Leadership is not a title, it’s what you do
One of our favorite questions to ask clients is a simple one:
“When did you first realize you were a leader?”.
The question elicits wonderfully personal stories, filled with funny moments and bright details. We’ve heard hundreds of these stories now, and there’s an interesting pattern that keeps coming up.
It’s a pattern of taking on responsibility for others early in life without much (or any) formal authority, and realizing that success is no longer about you as an individual.
For example, Jun was thrust into the role of captain of his Ivy League golf team just as his own game was suffering. He ended up having his worst year as an individual contributor but the college team had its best year, not least because he took the time to coach people individually and rally them.
Tara had to rally a reluctant cast of characters to produce a college yearbook with nothing more than her own powers of persuasion.
Whitney organized a boycott of a local Fast Food outlet when she found out about employees being paid below market wages — and vividly recalled the fear that no one would listen to her or sign her petition.
The reason we ask this question of executives is not just to indulge in a little nostalgia. It’s to return them to the essence of leadership and remind them what it feels like to actually lead. That sense of setting self-interest aside to take responsibility for others. The scary feeling of not knowing the answers, but caring enough about the destination to take a risk. The struggle to bring people along on a journey when you are still figuring things out yourself.
The reminder is important for senior leaders because the more you go up in rank in an organization, the more fear, complacency and hesitation seem to creep in — there’s more status to lose.

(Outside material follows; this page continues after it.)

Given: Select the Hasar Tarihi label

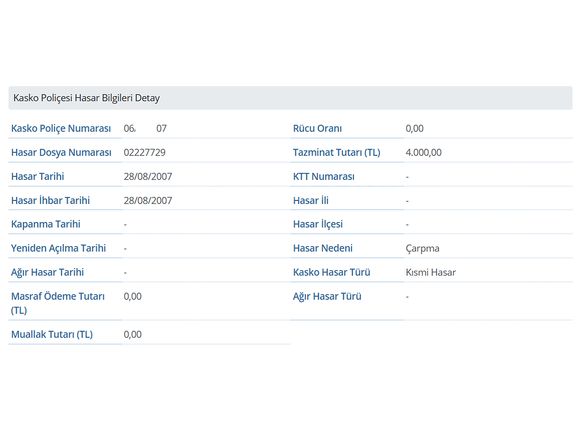Looking at the screenshot, I should (x=38, y=176).
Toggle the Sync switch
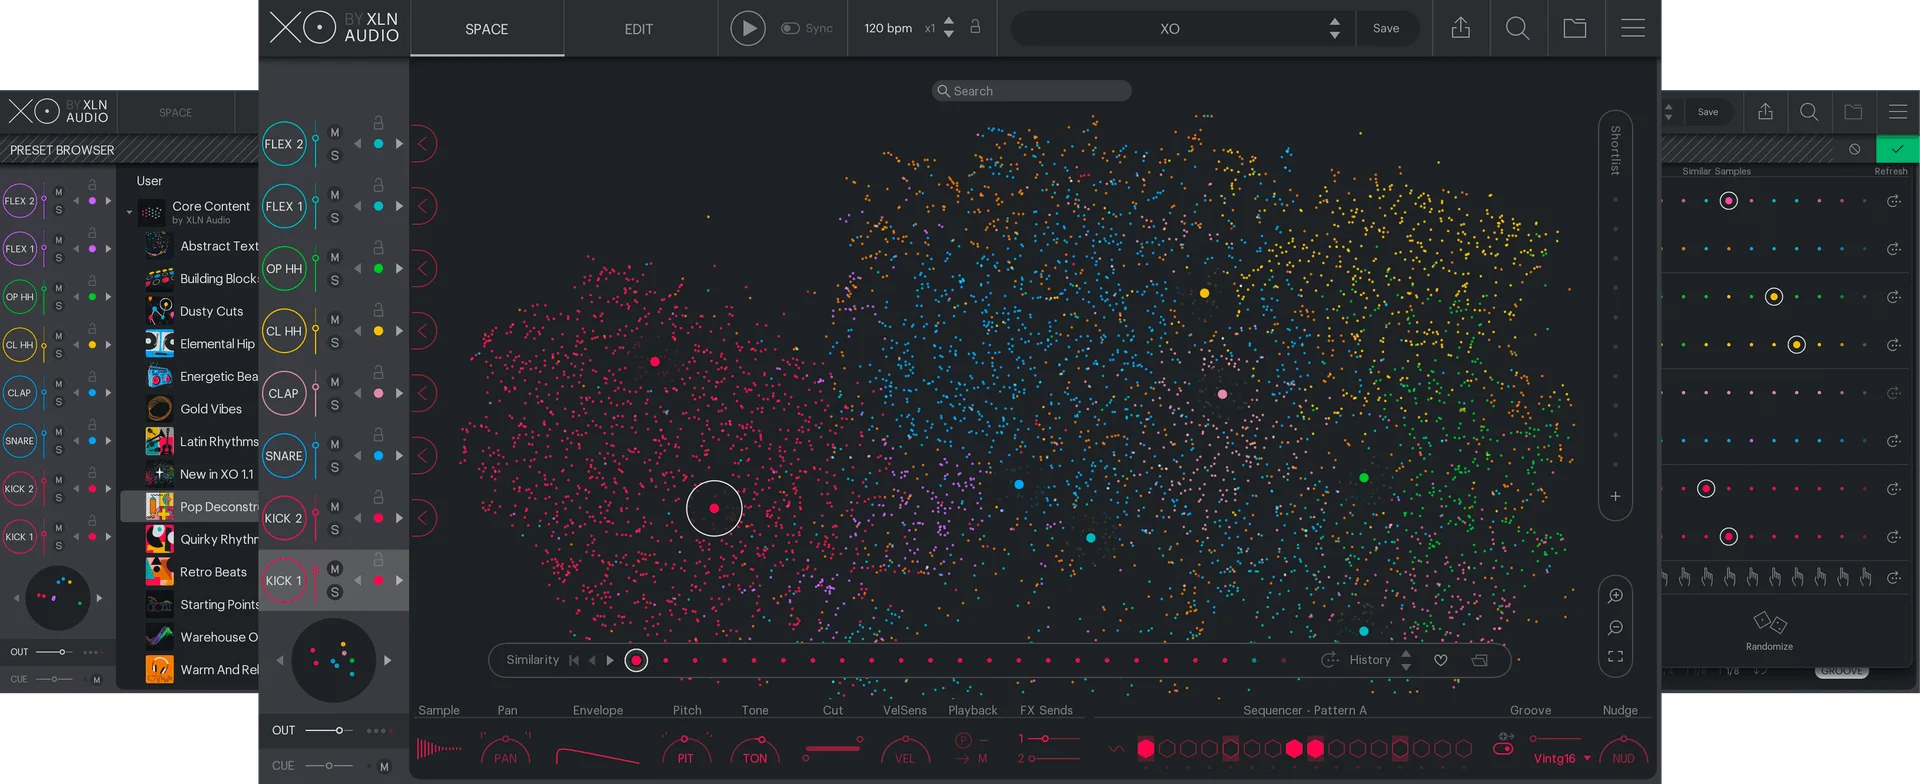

At some point, leaders focus more on getting and holding onto authority than the more edifying work of mastering leadership skills.
I’m reminded of a poem I love — and read many times on the London Underground on my long commutes to school as a teenager:
I wanna be the leader
I wanna be the leader
Can I be the leader?
Can I? I can?
Promise? Promise?
Yippee I’m the leader
I’m the leader
Okay, now what shall we do?
— Roger McGough.
Leadership doesn’t belong to those who occupy any particular role! It belongs to anyone who — from our TJAL definition — “influences and motivates people to achieve a shared vision and improve an organization”.
When you see leadership as a process and not a position, you can appreciate it as an active skill to work on and master, with all the frustrations and challenges of learning that come with any skill that you must master.
We would all be better off if people focused on leadership as a skill and a virtue to master, rather than a position.
Executives and politicians would be braver and more likely to make better decisions for the good of society. People from all walks of society without formal authority would authorize themselves to step up more — as the kids from Marjory Stoneman Douglas did — to lead us where we have dared not go before.
On a more immediate level, reconnecting to what it feels like to actually lead is liberating for our clients. They can step out of the trap of thinking “I’m the one in charge so I must have all the answers” — and into a more vulnerable, open and fulfilling space of learning and leading through change.